====== Supplied records ======

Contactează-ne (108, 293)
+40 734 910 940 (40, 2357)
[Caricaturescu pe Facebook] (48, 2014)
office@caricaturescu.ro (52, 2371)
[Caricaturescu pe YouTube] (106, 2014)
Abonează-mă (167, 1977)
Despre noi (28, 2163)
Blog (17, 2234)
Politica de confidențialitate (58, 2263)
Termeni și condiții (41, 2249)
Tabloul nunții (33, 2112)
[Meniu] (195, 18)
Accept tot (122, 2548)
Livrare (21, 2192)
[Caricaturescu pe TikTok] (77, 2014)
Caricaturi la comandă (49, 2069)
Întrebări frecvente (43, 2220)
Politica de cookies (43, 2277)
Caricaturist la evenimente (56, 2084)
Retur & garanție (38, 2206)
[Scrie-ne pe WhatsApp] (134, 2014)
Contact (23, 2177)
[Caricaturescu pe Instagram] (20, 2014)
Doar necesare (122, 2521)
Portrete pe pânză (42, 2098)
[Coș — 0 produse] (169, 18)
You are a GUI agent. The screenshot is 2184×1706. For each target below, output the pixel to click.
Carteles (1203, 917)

======
====== Supplied records ======

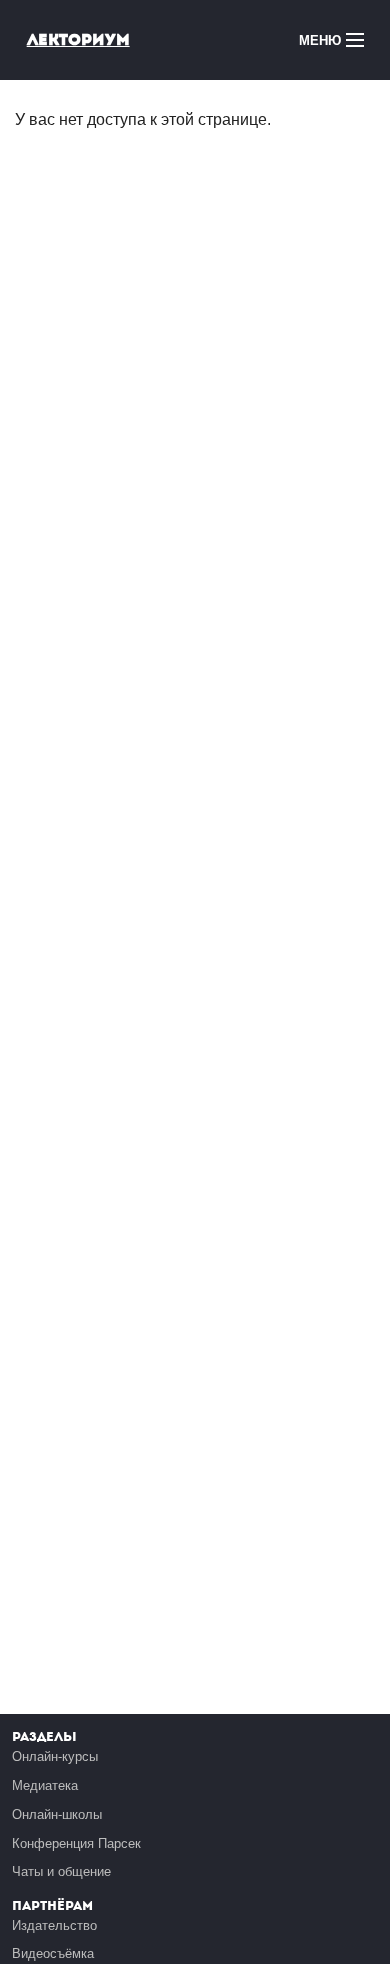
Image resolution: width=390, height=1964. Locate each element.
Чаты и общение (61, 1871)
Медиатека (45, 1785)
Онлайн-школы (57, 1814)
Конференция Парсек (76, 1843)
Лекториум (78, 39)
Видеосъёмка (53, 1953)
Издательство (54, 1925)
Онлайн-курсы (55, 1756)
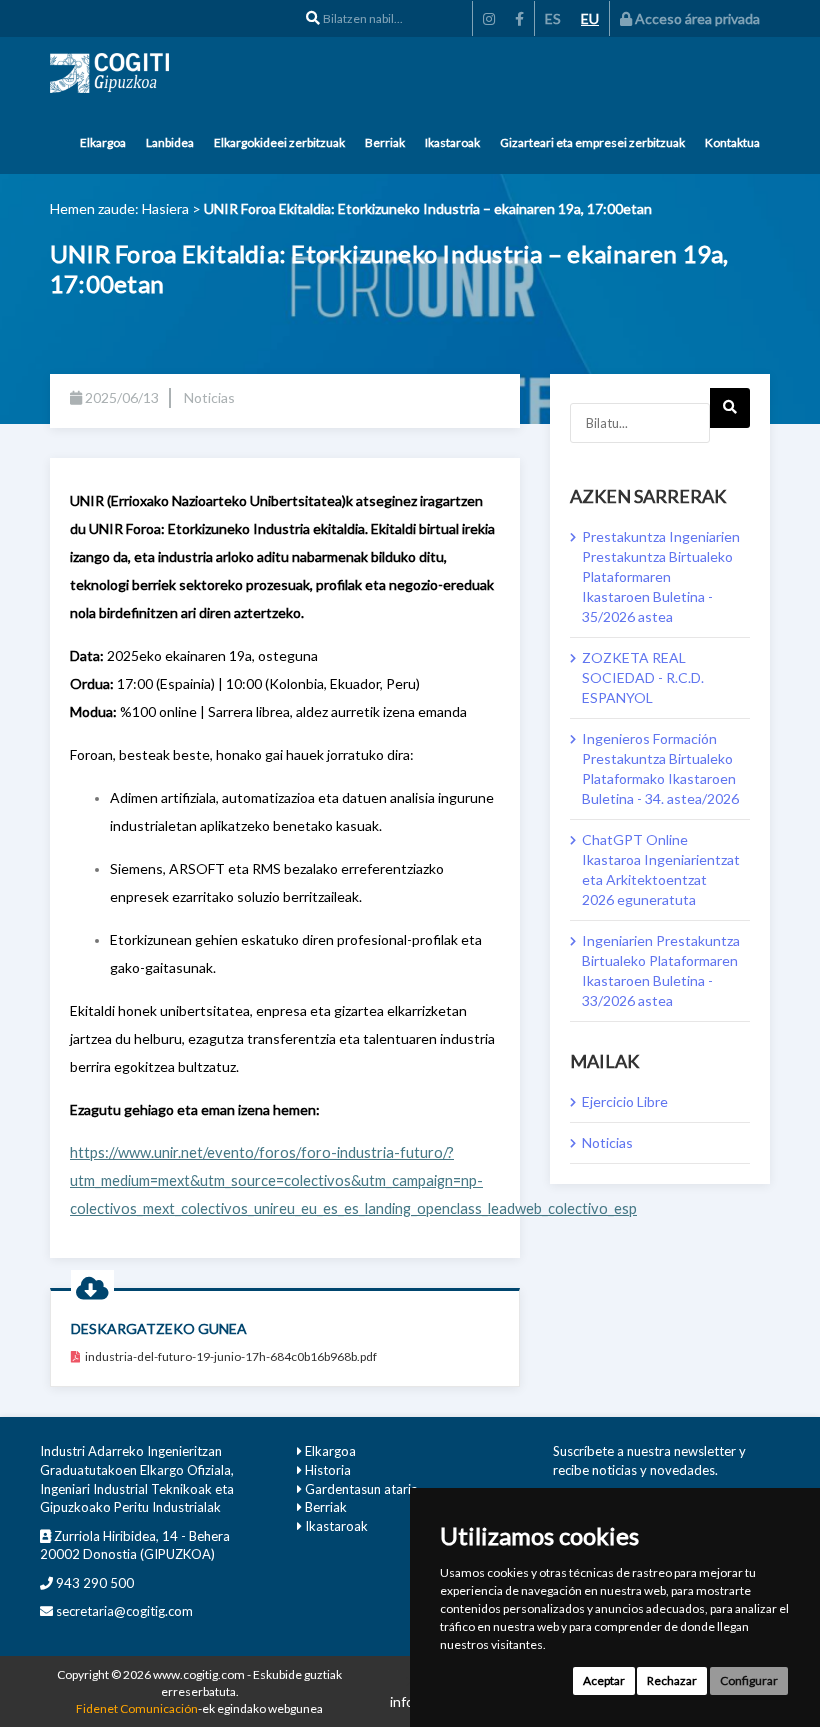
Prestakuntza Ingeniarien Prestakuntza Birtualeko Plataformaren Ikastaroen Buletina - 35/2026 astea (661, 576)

======
====== Supplied records ======

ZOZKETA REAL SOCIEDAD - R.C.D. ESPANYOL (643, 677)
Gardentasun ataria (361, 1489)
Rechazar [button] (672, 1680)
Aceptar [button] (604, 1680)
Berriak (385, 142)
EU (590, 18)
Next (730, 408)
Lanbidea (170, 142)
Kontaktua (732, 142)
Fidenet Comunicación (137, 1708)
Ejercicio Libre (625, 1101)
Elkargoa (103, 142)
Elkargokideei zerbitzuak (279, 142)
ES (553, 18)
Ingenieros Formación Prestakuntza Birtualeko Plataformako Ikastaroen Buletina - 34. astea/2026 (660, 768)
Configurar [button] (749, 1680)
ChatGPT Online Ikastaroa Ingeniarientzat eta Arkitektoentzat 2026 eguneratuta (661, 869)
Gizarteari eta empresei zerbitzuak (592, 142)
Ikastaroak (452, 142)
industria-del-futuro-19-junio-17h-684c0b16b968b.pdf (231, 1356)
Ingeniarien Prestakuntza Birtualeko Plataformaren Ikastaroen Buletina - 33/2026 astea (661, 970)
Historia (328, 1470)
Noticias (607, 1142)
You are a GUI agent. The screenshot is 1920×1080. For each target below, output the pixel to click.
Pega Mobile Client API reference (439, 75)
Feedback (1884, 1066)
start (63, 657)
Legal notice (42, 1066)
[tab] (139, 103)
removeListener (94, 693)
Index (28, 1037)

======

Go to the line above holding "Чаты и общение (61, 1871)", then copy exactly each line down to and including the one holding "Prestakuntza Ingeniarien Prestakuntza", leaving pictures out.

● Answer to the problem:
Чаты и общение (61, 1871)
Медиатека (45, 1785)
Онлайн-школы (57, 1814)
Конференция Парсек (76, 1843)
Лекториум (78, 39)
Видеосъёмка (53, 1953)
Издательство (54, 1925)
Онлайн-курсы (55, 1756)
Prestakuntza Ingeniarien Prestakuntza Birtualeko Plataformaren Ikastaroen Buletina - 35/2026 astea (661, 576)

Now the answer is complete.